『ため息がでる影絵』
藤城さんの影絵が美しすぎます。
プラチスラバ国際絵本原画コンクール、金のりんご賞受賞のロングセラー絵本です。「銀河鉄道の夜」の物語は言うまでもなくすばらしいが、単なる画集と思ってこれを買っても後悔はしないでしょう!
本作品では、宮沢賢治の幻想的な物語の雰囲気がそのままに、
いや、ファンタジー度合いはさらに増長される雰囲気で出ています。
物語は絵本用に原作をコンパクトにした内容ですが、
要点は外さずに読みやすくなっています。
宮沢賢治の美しい日本語も多くがその雰囲気をそのままに残しています。

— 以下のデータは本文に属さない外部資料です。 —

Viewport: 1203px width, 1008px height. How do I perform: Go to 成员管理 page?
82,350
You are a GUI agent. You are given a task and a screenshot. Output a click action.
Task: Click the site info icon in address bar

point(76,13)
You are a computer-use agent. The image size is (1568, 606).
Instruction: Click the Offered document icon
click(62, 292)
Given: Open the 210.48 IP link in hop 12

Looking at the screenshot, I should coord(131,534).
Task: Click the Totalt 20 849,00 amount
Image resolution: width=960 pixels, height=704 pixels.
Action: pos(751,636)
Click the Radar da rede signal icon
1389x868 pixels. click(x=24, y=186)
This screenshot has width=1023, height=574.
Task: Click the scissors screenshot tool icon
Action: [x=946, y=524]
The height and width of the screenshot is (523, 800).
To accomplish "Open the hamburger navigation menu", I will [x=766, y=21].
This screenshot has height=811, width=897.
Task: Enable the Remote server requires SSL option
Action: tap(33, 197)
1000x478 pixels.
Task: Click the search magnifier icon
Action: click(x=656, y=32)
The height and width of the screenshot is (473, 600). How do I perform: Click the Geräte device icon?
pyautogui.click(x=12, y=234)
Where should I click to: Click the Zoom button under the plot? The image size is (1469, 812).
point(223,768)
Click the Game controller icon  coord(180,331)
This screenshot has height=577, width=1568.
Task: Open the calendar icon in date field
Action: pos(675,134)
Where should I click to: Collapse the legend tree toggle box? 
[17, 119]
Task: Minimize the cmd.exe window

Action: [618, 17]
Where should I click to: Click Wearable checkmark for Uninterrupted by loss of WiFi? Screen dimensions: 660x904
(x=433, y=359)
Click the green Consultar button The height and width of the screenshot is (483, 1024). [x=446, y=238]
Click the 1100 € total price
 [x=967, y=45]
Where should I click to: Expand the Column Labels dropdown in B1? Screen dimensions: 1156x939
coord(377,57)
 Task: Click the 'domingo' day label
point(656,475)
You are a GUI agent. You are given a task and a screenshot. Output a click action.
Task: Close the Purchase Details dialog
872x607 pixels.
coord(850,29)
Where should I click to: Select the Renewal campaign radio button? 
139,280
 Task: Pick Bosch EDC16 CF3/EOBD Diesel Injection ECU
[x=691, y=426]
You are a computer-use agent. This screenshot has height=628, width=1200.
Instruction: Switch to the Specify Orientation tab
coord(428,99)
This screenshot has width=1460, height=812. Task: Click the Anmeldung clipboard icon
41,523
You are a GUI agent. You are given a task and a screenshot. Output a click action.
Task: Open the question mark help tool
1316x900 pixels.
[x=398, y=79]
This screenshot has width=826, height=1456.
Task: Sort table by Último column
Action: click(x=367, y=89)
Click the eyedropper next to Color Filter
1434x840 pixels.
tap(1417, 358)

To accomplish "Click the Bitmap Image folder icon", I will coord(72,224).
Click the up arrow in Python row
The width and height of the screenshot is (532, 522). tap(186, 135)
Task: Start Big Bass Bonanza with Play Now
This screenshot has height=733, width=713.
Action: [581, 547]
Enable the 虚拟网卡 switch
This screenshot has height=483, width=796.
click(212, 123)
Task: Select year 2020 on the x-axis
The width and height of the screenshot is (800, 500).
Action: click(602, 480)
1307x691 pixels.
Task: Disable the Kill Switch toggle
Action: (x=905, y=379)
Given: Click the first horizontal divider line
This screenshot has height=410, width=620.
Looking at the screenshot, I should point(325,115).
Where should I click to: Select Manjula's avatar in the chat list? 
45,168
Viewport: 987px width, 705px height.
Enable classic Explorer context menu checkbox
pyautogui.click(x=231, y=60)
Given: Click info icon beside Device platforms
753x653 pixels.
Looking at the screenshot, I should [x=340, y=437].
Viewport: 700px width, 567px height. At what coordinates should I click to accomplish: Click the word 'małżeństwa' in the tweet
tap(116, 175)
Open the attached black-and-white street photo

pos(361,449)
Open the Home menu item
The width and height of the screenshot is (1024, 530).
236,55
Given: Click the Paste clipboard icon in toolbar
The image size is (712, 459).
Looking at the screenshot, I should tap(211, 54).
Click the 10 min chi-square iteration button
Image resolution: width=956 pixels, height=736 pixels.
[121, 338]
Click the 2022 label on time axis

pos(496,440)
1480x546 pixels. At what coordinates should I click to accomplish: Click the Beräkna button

原作とこれをいったりきたりしながら読むことで、宮沢賢治が伝えたかった世界観、真理の追究が味わえるのではないかと思います。
「人は何のために生き、何のために死ぬのか」
このテーマは、賢治が傾倒した法華経にも通じるのでしょう。
2008年で84歳になる藤城さんはまだ現役。
自分が小さいころにもおそらく彼の影絵作品は見たことがあると思うのですが、こんなクオリティの高い作品の良さがわかるようになったのはこの年になってから。
良いものは子供時代にこそ触れておくべきものだと思います。